## MATERIAL FOR THIS EXERCISE

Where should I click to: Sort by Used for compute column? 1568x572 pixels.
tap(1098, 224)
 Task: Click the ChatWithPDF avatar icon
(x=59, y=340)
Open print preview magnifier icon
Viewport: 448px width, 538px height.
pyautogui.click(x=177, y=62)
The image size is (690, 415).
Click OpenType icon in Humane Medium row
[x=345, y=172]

==

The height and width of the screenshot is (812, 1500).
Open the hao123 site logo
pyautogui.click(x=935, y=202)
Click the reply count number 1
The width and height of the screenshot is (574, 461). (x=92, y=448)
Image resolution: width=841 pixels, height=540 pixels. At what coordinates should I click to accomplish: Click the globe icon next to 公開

## DIRECTIONS
Could you transcribe the entries above word for word, from the line with "The height and" down to the line with "Image resolution: width=841", keeping both?

## WORKED SOLUTION
The height and width of the screenshot is (812, 1500).
Open the hao123 site logo
pyautogui.click(x=935, y=202)
Click the reply count number 1
The width and height of the screenshot is (574, 461). (x=92, y=448)
Image resolution: width=841 pixels, height=540 pixels. At what coordinates should I click to accomplish: Click the globe icon next to 公開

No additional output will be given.